═══ Fragmento seleccionado

In Memoriam... Miguel.


Dicen que el ocio es la madre de todos los vicios, como si cada uno de estos fuese a ser paridos por un momento de esparcimiento y descanso. Se debió haber aclarado que cualquier extremo dentro del ocio, como lo puede ser el no trabajar, hace a la fertilidad de un estado vicioso; pero para ello es necesario que se cumplan una serie de circunstancias que, sumadas den como resultado que un hecho se convierta en hábito, y este sea malo para la salud física, mental o espiritual como para que se considere un vicio. Además habría que analizar si tal hábito es realmente perjudicial, o si encierra un beneficio que ponga en dudas su maldad para la persona o el ambiente.
Pero aún queda más, porque un supuesto vicio se le cataloga como tal, si incumple las normas y leyes de la sociedad, y allí entraríamos a juzgar si esta es la que queremos como lugar de socializar, o por el contrario que no apetezca nuestras expectativas.
De hecho sabemos que al nacer la aprobación a ese conjunto de leyes de convivencia, es tácita, y con total sumisión aceptamos que se nos moldee de acuerdo a las exigencias preconcebidas, en función de preservarnos como buenos habitantes de la sociedad humana.
Claro que podemos disentir con holgura si la sociedad que suponemos humana, la analizamos desde los diferentes puntos de vista, ya que no serán las mismas normas para la sociedad occidental y medianamente cristiana, comparada con la también occidental pero no cristiana de los musulmanes o la tribu Himba de Namibia, África, donde su Dios es Mukuru, o la Mursi que son animistas y suelen llevar platos de arcilla en sus labios y orejas.
Por lo tanto que haya nacido en occidente no me hace ser parte de los Mursi y de los cristianos a la vez, ya que sus leyes difieren bastante.

══════
═══ Datos

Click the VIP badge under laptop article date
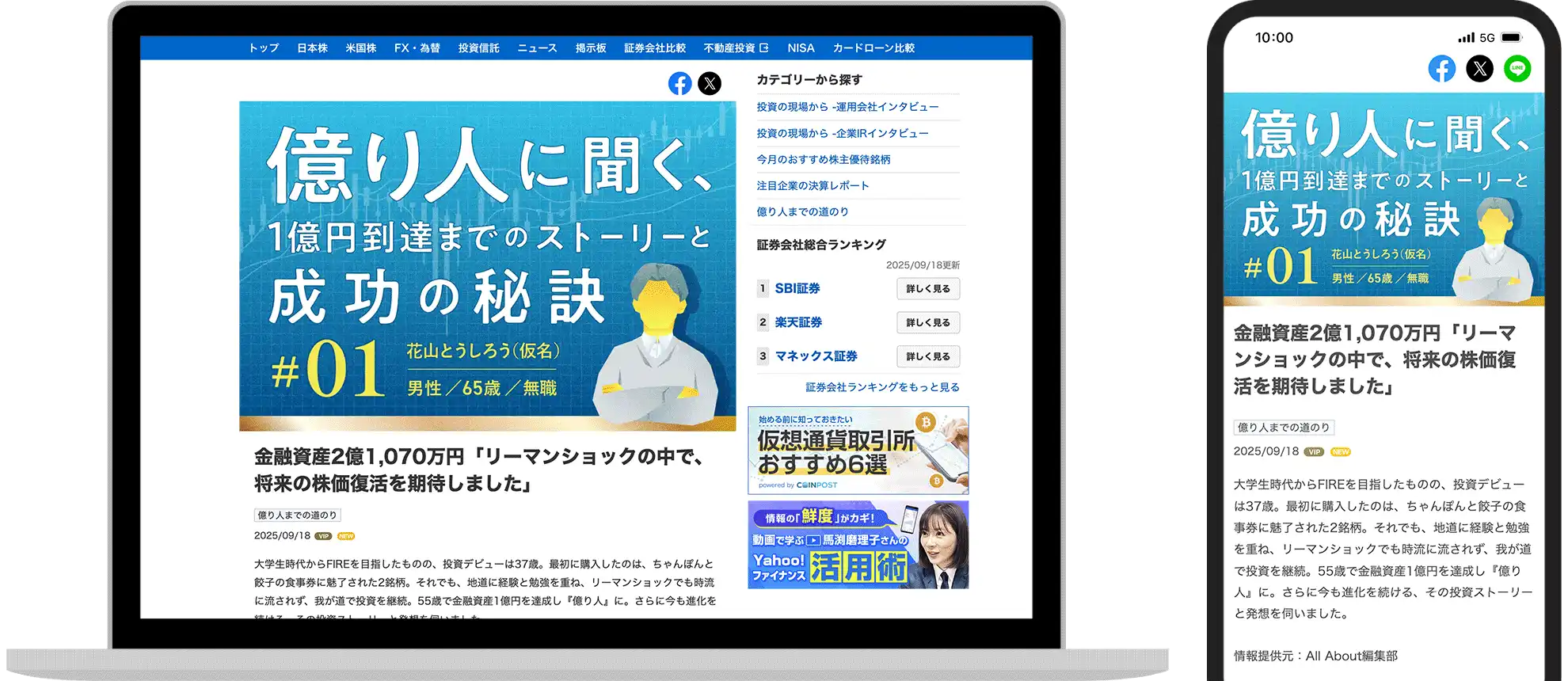point(323,536)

══════

→ **Trabajo por hacer**: Prosigue el texto sobre el ocio y los vicios a partir de su última oración.

→ **Respuesta a continuación**:
Así fue que nací en occidente, en una sociedad cristiana, con leyes dadas para un país emergente y con posibilidades de acceso al mundo de los europeos y estadounidenses, amén de los de mi sector sudamericano.

Desde el primer momento de vida, esta estuvo signada por las costumbres y reglas de una sociedad que tiene al trabajo como una obligación irrenunciable, el reconocimiento de un Dios único y Todopoderoso, que tiene algunos nombres en su haber. También de modo tácito acepté premisas como: “El trabajo dignifica al hombre”, “Las mujeres son el sexo débil”, “Los precios de los artículos siempre tenderán al alza”, “El dinero es el motor del progreso” y la “Gente blanca son mejores que los de piel oscura o semi-oscura”
A los pocos años, cuando recién me relacioné con el mundo externo, llegó la religión para ponerme nuevas normas como; “A Dios hay que reverenciarle con sacrificios”, “jamás tomar el nombre de Dios en vano”, “No negar al Espíritu Santo”, “Los pastores son los que te guían hacia una vida eterna, y solo ellos”, “A Jesucristo le debemos el poder arrepentirnos y renacer bautizados” y similares cantinelas que solo iban cercando la libertad con que había llegado aquí.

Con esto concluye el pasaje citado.